(Click-target data)
◇ ◇ ◇ ◇
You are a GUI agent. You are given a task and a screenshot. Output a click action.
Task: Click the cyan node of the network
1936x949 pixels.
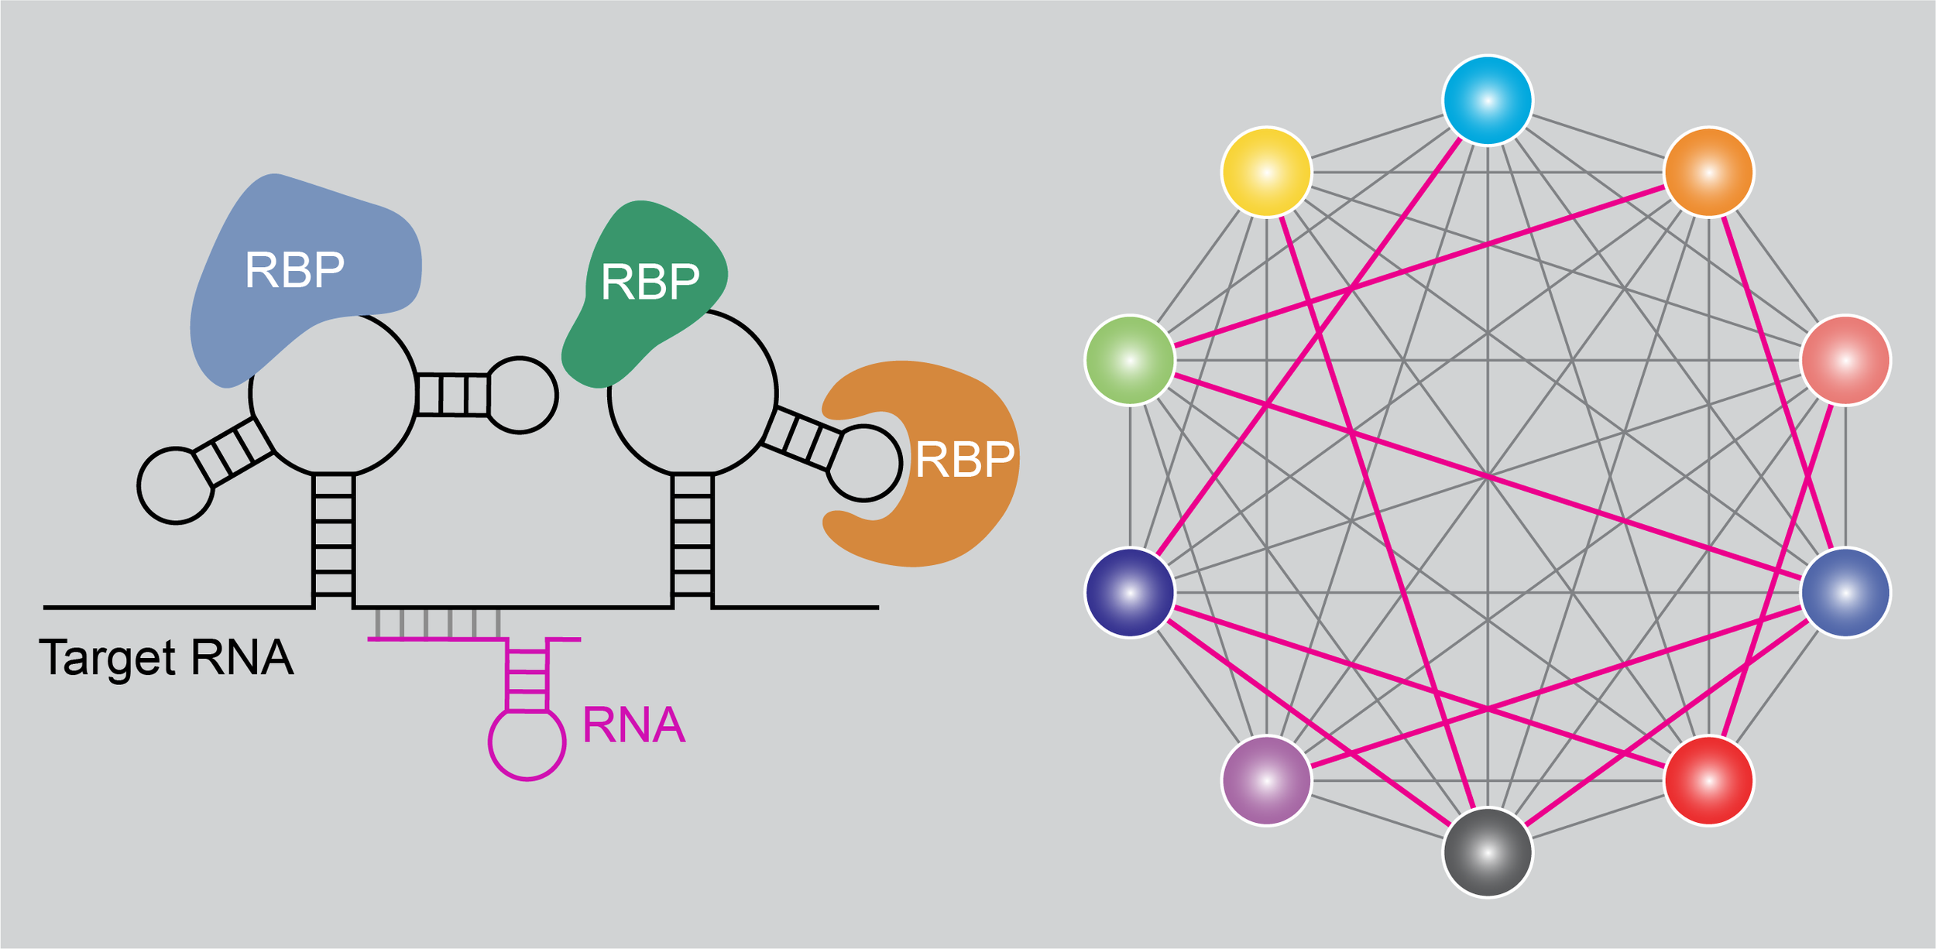[x=1488, y=101]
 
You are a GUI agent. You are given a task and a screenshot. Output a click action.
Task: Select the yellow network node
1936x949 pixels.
[x=1266, y=172]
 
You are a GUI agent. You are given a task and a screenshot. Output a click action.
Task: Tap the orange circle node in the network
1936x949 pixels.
[x=1709, y=172]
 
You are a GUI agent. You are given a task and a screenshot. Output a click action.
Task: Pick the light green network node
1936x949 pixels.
[x=1130, y=360]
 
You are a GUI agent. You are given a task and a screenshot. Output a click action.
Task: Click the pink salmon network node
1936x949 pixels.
[x=1846, y=360]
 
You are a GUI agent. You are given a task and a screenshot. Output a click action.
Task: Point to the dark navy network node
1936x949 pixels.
[x=1130, y=593]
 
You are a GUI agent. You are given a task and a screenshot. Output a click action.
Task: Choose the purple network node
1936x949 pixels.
[x=1266, y=781]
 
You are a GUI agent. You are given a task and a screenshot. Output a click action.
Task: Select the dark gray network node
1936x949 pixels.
[x=1488, y=853]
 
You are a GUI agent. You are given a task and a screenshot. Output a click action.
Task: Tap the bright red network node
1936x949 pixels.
[x=1709, y=781]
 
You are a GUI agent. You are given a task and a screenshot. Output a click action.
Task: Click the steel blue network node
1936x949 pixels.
[x=1846, y=593]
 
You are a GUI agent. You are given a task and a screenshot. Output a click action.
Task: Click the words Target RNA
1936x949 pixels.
[x=166, y=658]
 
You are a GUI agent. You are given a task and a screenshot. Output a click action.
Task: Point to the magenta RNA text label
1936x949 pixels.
[x=633, y=725]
◇ ◇ ◇ ◇
* [What is being asked] Shift every coordinate in the answers by adding 124 to each number, and write out in full the part of the material that opens with its first line and closes with the line containing "[x=1846, y=360]", both included. Leave the pictures out.

* [The result]
You are a GUI agent. You are given a task and a screenshot. Output a click action.
Task: Click the cyan node of the network
1936x949 pixels.
[x=1612, y=225]
 
You are a GUI agent. You are given a task and a screenshot. Output a click action.
Task: Select the yellow network node
1936x949 pixels.
[x=1390, y=296]
 
You are a GUI agent. You are given a task and a screenshot. Output a click action.
Task: Tap the orange circle node in the network
1936x949 pixels.
[x=1833, y=296]
 
You are a GUI agent. You are given a task and a screenshot. Output a click action.
Task: Pick the light green network node
1936x949 pixels.
[x=1254, y=484]
 
You are a GUI agent. You are given a task and a screenshot. Output a click action.
Task: Click the pink salmon network node
1936x949 pixels.
[x=1970, y=484]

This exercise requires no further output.